Templates and Template Stacks
Overview of template and template stack configuration
functionality.
| Where Can I Use This? | What Do I Need? |
- NGFW (Managed by Panorama)
|
No prerequisites needed
|
You use templates and template stacks to configure the
settings that enable firewalls to operate on the network. Templates
are the basic building blocks you use to configure the Network and Device tabs
on Panorama™. You can use templates to define interface and zone
configurations, to manage the server profiles for logging and syslog
access, or to define VPN configurations. Template stacks give you
the ability to layer multiple templates and create a combined configuration.
Template stacks simplify management because they allow you to define
a common base configuration for all devices attached to the template
stack and they give you the ability to layer templates to create
a combined configuration. This enables you to define templates with
location- or function-specific settings and then stack the templates
in descending order of priority so that firewalls inherit the settings
based on the order of the templates in the stack.

A data block:
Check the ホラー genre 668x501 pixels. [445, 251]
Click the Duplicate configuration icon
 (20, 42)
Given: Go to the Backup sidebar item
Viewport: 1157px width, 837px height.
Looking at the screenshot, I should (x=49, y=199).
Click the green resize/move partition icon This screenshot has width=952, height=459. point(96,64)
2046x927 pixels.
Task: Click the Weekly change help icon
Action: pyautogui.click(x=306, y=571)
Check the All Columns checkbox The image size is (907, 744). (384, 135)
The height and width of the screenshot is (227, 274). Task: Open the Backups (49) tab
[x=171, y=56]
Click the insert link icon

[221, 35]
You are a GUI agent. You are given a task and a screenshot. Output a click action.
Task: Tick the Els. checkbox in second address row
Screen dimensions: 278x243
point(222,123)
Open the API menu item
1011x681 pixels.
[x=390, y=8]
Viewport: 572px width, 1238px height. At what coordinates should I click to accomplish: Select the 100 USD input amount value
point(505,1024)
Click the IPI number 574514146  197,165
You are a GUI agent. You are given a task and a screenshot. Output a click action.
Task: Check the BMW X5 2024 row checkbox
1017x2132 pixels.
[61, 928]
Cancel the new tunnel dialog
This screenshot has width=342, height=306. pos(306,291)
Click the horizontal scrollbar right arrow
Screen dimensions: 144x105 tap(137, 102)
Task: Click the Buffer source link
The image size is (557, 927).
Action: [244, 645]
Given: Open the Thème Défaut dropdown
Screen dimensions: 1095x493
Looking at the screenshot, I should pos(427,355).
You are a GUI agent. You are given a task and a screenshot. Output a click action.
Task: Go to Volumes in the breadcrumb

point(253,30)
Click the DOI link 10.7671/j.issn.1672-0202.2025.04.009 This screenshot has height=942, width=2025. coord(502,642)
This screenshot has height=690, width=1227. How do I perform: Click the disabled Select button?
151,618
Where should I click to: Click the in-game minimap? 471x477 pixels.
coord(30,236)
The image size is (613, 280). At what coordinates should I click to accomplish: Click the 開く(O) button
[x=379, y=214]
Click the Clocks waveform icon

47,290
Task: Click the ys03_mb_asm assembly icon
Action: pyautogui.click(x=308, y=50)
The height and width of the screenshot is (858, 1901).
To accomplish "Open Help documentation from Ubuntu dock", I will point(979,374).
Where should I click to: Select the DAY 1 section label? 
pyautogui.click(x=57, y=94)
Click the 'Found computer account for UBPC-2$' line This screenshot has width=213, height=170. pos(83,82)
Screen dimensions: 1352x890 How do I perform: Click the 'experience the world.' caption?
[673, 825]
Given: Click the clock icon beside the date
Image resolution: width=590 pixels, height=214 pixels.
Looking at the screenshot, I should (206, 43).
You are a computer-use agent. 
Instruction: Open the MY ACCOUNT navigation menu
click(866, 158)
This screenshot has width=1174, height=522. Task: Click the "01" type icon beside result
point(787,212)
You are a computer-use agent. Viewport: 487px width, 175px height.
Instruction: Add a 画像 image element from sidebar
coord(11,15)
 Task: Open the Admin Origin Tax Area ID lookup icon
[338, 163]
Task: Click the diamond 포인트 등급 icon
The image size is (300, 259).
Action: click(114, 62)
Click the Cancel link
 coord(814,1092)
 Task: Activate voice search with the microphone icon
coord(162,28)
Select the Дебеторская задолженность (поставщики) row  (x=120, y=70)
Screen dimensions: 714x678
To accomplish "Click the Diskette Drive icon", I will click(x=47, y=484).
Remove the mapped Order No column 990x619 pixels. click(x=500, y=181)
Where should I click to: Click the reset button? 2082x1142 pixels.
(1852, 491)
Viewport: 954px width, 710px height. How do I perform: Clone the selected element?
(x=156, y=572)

• **EXERCISE**
How would you sum up the templates overview in two sentences?

• **FINAL RESULT**
Templates are the basic building blocks for configuring the Network and Device tabs on Panorama, letting you define interface and zone configurations, server profiles for logging and syslog access, or VPN configurations so that firewalls can operate on the network. Template stacks layer multiple templates into a combined configuration with a common base for all attached devices, and firewalls inherit settings based on the templates' descending order of priority in the stack.